LiveVideoStack

Google’s Ambition in Audio Compression: an Interview with Jamieson Brettle and Jan Skoglund from Google

音频技术

LiveVideoStack 2021年9月9日

Recently, Google introduced an end-to-end neural audio codec—SoundStream. According to Google, SoundStream is the first neural network codec to work on speech and music, while being able to run in real-time on a smartphone CPU. Earlier this year, Google released Lyra, a neural audio codec for low-bitrate speech.

Why Google focuses on low-bitrate audio compression while more and more bandwidth is available today? What’s the main difference between SoundStream and Lyra? Could AI audio codecs only work at low bitrates? What’s Google’s next step?

With these questions, LiveVideoStack talked with Jamieson Brettle (Senior Product Manager at Google) and Jan Skoglund (Staff Software Engineer at Google) via email.

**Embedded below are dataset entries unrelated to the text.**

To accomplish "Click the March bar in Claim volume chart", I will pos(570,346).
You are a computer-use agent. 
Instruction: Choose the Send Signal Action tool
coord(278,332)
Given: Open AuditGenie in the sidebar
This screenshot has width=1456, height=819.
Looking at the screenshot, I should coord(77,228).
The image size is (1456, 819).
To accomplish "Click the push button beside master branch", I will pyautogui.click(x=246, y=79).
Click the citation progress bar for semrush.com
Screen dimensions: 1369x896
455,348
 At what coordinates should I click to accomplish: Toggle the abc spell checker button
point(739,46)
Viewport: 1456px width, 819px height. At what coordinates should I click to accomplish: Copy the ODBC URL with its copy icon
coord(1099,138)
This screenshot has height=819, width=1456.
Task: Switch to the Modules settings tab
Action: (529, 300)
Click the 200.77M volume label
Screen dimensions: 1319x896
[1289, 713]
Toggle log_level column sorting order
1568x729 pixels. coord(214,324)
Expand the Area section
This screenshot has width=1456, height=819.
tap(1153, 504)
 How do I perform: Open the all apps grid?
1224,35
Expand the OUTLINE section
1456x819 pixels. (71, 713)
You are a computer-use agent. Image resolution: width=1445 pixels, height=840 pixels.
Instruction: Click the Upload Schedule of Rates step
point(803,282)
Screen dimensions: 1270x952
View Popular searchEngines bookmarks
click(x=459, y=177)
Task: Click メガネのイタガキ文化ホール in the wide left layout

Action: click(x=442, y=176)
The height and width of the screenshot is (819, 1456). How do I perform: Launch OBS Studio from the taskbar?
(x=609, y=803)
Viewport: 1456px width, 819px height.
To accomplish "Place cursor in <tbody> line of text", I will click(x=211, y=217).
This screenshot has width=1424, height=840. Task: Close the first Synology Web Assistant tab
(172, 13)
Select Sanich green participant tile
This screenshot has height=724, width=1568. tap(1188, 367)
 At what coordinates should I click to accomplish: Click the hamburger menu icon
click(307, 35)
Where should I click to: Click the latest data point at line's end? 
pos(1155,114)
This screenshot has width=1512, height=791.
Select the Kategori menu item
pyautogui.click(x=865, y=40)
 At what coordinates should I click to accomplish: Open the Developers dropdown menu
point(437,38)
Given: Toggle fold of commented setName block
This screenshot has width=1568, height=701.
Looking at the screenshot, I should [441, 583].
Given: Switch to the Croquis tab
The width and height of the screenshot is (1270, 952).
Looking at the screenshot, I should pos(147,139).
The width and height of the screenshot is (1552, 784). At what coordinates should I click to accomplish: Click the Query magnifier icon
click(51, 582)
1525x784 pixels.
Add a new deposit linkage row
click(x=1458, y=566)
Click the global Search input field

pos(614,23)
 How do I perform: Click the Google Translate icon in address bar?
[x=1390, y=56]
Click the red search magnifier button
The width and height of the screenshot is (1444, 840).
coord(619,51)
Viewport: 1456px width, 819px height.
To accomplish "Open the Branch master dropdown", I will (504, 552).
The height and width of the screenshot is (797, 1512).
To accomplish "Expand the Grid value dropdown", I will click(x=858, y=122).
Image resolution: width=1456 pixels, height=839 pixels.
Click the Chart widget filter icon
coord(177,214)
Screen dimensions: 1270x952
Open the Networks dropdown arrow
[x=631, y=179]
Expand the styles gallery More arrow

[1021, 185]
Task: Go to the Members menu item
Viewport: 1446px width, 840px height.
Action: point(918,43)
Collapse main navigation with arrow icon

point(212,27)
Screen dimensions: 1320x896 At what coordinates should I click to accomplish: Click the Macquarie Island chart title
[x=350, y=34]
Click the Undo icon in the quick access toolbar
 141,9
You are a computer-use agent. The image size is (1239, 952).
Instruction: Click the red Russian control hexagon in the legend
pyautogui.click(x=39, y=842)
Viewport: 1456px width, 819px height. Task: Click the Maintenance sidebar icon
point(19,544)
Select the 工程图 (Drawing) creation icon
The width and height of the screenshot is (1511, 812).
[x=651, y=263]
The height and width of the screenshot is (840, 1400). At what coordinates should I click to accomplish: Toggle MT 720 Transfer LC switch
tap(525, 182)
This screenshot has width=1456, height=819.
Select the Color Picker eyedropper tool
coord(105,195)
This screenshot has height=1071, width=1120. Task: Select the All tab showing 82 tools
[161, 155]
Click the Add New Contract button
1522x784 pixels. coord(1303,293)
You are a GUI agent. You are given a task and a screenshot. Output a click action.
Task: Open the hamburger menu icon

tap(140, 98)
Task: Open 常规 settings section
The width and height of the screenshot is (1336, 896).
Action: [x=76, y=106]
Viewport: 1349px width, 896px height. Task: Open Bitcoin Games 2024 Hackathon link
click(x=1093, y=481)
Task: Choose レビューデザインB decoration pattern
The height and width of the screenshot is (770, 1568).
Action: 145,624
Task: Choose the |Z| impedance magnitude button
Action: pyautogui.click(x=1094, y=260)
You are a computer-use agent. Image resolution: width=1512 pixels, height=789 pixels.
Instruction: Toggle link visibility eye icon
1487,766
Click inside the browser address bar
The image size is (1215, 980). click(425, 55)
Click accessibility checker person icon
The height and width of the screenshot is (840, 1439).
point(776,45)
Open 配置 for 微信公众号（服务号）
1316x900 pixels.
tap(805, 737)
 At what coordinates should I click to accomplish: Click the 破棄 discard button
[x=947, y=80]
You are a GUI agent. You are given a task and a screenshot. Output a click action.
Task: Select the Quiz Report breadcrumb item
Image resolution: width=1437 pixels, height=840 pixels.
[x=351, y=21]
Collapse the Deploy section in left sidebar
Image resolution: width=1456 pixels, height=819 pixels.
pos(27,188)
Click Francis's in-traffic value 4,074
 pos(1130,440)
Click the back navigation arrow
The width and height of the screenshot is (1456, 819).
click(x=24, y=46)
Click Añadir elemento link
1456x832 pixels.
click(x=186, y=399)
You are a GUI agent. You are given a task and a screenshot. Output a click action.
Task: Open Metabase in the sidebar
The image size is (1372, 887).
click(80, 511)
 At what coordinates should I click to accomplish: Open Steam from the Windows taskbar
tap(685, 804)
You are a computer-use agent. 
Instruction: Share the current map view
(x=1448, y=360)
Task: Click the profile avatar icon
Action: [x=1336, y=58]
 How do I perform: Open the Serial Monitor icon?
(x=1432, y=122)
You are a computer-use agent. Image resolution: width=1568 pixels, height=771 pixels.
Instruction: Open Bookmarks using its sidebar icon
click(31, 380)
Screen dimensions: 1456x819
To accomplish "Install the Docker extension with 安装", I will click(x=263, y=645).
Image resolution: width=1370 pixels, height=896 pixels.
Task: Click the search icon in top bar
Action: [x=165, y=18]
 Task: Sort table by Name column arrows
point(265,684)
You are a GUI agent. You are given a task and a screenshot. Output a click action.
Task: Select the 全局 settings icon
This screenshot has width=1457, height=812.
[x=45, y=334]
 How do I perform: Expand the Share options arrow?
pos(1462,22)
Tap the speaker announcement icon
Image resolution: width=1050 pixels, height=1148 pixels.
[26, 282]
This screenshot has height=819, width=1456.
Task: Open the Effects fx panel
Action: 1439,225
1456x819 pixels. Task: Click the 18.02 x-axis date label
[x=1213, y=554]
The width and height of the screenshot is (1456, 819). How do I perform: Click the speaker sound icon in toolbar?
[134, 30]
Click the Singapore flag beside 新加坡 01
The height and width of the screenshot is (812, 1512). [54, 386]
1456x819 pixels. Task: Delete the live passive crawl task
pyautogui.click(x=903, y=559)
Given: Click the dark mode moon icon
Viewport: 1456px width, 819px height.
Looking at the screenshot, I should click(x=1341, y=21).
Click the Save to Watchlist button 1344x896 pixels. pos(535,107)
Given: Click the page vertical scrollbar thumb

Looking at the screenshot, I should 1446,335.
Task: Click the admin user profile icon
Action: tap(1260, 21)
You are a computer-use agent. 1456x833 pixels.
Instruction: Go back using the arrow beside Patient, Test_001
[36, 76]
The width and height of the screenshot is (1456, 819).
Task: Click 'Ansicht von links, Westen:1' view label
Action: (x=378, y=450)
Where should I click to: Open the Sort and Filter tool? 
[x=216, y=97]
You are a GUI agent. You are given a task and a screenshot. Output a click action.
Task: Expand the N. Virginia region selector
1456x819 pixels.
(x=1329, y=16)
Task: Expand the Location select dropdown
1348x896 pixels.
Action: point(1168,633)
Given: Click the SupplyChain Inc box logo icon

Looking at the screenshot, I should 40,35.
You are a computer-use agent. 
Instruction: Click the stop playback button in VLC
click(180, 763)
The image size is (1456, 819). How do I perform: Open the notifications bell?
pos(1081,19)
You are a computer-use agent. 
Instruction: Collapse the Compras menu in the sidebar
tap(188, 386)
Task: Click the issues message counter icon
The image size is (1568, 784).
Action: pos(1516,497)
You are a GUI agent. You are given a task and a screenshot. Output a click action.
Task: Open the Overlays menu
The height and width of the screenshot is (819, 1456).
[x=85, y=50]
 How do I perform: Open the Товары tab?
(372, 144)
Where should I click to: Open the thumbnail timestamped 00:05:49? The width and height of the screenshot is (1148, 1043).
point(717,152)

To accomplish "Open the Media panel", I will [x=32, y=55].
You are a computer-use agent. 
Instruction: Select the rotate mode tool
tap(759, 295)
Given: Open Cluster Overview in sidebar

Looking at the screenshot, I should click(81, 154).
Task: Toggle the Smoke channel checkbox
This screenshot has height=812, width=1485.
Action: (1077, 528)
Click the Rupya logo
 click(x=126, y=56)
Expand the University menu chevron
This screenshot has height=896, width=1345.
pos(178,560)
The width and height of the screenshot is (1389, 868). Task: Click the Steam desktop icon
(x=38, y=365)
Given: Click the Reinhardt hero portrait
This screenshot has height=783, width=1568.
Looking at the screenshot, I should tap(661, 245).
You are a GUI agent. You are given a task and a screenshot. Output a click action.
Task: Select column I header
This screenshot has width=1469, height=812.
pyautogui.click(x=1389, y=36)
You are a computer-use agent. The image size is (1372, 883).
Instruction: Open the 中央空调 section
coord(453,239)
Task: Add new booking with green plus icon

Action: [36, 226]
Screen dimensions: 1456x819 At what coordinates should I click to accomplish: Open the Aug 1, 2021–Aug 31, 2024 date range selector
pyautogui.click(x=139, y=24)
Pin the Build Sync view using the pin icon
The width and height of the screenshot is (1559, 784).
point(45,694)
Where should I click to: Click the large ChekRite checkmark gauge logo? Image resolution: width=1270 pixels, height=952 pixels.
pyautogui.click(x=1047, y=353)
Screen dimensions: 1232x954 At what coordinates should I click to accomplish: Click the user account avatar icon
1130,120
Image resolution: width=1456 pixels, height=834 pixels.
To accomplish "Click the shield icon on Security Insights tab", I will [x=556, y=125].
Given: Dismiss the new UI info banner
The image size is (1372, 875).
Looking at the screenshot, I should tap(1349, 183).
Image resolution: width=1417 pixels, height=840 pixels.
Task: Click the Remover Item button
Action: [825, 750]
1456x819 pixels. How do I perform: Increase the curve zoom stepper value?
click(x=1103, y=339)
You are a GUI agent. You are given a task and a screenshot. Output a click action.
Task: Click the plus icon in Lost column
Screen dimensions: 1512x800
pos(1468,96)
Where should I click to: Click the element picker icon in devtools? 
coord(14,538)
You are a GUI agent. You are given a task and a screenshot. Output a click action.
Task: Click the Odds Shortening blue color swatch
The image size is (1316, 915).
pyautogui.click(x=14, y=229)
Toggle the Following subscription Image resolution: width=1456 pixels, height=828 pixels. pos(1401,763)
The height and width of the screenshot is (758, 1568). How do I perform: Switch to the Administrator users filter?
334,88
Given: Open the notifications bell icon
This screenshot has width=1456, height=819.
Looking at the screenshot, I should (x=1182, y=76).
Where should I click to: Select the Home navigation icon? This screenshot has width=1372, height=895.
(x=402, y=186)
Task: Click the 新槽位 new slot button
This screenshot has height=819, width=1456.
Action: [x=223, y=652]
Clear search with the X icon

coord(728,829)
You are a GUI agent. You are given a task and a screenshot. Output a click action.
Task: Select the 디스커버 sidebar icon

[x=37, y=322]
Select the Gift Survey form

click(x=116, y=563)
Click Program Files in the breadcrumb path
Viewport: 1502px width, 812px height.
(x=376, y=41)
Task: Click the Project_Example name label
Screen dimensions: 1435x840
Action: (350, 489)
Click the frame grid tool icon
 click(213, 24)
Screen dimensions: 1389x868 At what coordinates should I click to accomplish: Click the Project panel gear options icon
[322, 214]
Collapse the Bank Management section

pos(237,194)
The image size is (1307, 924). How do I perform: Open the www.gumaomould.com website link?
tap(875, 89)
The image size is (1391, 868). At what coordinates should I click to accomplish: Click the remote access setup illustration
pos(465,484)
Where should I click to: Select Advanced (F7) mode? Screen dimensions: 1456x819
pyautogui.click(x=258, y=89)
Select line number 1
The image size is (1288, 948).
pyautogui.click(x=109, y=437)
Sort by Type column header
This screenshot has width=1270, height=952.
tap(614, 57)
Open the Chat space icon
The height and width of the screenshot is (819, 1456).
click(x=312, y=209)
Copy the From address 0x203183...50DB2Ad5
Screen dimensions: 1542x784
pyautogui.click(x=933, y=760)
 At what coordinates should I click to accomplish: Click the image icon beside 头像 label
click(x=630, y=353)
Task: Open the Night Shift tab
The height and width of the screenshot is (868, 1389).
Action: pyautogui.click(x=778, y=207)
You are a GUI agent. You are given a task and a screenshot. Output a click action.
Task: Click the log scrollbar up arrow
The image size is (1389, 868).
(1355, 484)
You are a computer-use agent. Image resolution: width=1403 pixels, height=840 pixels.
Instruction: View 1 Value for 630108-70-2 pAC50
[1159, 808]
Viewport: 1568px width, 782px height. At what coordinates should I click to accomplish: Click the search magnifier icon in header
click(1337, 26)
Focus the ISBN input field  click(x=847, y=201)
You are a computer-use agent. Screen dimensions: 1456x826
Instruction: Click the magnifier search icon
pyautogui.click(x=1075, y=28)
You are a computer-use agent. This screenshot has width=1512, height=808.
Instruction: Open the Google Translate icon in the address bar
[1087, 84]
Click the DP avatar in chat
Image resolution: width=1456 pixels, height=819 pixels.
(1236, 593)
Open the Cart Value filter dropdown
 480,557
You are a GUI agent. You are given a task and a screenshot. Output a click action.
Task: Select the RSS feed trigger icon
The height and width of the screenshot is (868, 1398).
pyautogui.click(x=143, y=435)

LiveVideoStack: Hi, Jamieson and Jan, congrats on the progress in SoundStream! This is big news in audio&video world and also captures attention of engineers in China. In order to give people a deep insight into this novel neural audio codec, we’d like to ask you a few questions.

Q1: As people today are getting more and more bandwidth, why does Google focus on the low-bitrate audio compression?

Jamieson&Jan: While infrastructure continues to improve, it still takes time for the networks to be completely ubiquitous. Additionally, the demand for bandwidth by users and applications means that even as available bandwidth increases the demand still outpaces supply, so anything that we can do to reduce bandwidth improves the overall user experience.

Q2: What’s the main difference between SoundStream and Lyra, a neural audio codec released this year earlier?

Jamieson&Jan: The first version of Lyra used an internal synthesis engine based on WaveRNN and the new version will be based on SoundStream, which uses a network similar to auto-encoders.

Q3: Why does Google develop two AI codecs——SoundStream and Lyra? Could Google reveal the roadmap of this project? How will SoundStream integrate with Lyra?

Jamieson&Jan: Using ML for audio coding is still in its infancy, so we’re seeing rapid improvements as research in the area ramps up. Having on-going projects allows us to productize research quickly getting the best codecs into real-world applications. Future versions of Lyra will be powered using SoundStream as the underlying engine. This allows existing developers to continue to use the same Lyra APIs, but get a dramatically improved performance.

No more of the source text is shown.